**Qué harás**
Extrae y copia todas las filas que contengan la palabra "Toggle". Se distinguen mayúsculas y minúsculas.

Registros de datos:
*****

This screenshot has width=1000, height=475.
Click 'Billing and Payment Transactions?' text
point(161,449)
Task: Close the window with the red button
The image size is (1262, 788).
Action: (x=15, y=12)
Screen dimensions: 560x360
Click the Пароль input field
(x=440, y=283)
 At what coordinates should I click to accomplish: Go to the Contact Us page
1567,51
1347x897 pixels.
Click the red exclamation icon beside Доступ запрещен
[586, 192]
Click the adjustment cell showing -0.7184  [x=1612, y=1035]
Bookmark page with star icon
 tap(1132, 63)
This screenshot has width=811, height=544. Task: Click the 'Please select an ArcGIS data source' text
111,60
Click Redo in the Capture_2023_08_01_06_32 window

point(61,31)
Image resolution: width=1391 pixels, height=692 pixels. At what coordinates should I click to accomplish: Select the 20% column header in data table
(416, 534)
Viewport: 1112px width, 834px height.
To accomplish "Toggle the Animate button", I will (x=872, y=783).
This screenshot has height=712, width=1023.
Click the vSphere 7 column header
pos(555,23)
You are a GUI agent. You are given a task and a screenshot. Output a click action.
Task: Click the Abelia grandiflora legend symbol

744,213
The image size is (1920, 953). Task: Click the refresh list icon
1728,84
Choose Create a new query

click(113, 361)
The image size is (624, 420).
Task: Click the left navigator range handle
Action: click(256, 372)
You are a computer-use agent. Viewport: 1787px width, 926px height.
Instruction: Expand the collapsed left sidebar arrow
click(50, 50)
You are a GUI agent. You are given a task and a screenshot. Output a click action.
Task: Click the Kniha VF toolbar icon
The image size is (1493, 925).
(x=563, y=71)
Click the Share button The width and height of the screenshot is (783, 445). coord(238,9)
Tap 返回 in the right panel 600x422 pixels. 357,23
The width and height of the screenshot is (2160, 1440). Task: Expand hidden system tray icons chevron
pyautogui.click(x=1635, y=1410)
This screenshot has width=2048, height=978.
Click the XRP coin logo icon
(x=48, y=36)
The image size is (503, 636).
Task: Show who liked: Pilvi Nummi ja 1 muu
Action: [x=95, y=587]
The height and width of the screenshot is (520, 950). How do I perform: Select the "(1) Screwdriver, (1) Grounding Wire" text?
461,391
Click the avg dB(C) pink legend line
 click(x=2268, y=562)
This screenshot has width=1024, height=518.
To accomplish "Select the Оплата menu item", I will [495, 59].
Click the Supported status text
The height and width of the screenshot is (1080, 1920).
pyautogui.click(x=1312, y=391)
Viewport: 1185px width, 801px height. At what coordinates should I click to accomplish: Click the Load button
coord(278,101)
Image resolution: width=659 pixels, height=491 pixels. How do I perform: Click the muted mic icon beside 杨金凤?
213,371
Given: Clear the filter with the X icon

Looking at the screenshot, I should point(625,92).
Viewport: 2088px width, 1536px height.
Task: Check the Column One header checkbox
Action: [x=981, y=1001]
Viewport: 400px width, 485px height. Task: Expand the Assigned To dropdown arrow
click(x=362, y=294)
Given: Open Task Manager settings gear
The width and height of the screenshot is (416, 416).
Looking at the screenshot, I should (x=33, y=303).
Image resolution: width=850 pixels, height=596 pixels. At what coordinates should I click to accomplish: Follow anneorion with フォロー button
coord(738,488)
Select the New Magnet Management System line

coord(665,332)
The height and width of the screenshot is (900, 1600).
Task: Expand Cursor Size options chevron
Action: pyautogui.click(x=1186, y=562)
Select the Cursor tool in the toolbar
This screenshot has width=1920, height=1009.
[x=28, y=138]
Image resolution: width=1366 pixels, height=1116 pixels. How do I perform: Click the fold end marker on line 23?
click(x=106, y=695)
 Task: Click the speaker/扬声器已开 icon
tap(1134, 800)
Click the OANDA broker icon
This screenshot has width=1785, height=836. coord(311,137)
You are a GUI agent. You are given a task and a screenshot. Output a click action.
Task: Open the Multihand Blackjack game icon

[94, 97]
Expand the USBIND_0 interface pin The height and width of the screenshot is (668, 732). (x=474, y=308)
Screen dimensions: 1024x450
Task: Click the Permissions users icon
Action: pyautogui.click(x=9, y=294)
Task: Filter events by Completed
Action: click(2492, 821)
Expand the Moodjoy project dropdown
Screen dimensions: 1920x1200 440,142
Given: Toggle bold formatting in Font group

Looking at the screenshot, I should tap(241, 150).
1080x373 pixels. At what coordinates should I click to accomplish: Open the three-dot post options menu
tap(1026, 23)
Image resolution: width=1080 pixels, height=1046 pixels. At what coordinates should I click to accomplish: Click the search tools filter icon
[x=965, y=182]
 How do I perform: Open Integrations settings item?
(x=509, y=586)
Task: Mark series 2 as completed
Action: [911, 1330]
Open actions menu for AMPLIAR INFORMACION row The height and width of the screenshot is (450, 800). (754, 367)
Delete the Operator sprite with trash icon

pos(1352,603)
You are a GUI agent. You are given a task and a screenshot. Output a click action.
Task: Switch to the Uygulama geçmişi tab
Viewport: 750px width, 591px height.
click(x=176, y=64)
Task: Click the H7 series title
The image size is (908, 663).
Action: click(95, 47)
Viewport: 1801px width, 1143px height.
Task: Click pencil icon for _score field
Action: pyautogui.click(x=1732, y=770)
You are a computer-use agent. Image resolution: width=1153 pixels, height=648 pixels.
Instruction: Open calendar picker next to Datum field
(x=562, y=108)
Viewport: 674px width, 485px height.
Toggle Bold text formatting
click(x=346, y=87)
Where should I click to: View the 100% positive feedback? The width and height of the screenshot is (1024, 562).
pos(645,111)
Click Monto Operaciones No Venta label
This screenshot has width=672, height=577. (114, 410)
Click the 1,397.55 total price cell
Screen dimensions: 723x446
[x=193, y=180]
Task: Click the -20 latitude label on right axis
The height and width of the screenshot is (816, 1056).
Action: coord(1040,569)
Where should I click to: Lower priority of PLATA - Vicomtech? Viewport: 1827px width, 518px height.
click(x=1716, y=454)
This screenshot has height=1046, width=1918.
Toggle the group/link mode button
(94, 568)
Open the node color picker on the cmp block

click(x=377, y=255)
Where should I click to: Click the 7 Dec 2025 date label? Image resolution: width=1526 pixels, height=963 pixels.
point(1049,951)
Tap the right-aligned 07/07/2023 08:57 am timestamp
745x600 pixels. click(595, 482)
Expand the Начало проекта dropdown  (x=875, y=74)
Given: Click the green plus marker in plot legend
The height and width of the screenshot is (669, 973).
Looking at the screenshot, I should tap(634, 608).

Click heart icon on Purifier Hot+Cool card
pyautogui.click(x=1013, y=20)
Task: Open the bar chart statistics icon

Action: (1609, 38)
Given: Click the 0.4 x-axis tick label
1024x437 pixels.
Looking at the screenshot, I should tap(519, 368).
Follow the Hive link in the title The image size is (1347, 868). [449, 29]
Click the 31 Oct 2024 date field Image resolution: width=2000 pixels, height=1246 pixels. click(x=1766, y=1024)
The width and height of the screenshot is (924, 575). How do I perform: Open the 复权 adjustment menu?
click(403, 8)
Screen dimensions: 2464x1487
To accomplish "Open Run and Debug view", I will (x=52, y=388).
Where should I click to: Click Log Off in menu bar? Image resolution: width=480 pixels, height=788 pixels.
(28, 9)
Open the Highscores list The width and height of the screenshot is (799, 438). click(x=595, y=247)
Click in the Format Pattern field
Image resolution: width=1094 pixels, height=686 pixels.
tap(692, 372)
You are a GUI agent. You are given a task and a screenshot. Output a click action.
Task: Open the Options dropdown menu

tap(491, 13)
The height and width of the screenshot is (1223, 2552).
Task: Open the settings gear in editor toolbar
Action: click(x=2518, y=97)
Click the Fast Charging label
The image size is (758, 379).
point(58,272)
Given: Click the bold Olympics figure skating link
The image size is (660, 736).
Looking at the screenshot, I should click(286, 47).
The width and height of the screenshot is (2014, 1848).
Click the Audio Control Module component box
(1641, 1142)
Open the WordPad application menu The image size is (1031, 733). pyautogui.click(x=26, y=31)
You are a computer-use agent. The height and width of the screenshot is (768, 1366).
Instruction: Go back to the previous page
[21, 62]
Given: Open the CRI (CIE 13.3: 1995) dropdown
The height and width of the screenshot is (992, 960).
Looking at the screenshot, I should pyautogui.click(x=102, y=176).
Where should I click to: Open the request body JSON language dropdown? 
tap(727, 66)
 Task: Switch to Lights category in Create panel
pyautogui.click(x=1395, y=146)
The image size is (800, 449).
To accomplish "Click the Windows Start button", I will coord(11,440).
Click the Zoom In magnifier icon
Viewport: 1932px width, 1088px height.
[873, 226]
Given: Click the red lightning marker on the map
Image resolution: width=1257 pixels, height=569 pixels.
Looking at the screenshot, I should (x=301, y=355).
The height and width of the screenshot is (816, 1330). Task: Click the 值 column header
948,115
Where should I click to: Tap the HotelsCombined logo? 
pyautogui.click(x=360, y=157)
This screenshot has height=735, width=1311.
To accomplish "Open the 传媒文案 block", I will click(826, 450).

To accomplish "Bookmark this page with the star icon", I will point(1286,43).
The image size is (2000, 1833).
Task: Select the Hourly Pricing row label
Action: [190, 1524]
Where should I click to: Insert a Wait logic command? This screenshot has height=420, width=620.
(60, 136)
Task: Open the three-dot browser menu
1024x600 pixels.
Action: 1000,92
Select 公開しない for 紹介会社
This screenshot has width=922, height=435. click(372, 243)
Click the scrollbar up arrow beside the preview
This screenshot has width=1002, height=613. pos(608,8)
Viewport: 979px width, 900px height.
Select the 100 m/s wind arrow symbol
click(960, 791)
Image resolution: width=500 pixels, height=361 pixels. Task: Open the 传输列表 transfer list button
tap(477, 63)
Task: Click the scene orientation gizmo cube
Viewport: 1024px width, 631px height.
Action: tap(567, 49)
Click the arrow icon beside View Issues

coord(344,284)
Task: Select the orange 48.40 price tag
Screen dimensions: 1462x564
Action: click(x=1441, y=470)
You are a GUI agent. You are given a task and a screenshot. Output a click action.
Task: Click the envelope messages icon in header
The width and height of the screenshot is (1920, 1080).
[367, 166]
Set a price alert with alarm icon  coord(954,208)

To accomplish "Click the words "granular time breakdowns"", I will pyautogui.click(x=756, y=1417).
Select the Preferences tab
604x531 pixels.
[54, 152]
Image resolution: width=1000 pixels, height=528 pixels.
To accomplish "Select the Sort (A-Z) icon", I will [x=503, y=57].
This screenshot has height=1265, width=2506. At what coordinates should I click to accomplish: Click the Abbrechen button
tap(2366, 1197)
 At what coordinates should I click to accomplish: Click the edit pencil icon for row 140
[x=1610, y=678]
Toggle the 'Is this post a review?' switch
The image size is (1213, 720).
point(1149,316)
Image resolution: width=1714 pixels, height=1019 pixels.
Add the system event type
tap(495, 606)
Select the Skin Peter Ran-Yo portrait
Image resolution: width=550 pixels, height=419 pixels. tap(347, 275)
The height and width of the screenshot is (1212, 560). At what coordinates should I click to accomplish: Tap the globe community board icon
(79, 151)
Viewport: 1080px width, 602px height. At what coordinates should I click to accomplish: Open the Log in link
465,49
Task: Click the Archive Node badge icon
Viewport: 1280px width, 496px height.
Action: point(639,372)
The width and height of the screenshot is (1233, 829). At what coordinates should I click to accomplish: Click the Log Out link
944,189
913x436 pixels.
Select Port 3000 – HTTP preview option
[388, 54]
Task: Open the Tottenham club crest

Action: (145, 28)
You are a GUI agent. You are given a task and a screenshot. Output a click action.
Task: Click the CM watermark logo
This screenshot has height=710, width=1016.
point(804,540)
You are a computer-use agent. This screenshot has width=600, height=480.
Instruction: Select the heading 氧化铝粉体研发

*****

**Resultado**
To accomplish "Toggle the Animate button", I will (x=872, y=783).
Given: Toggle bold formatting in Font group
Toggle Bold text formatting
Toggle the group/link mode button
Toggle the 'Is this post a review?' switch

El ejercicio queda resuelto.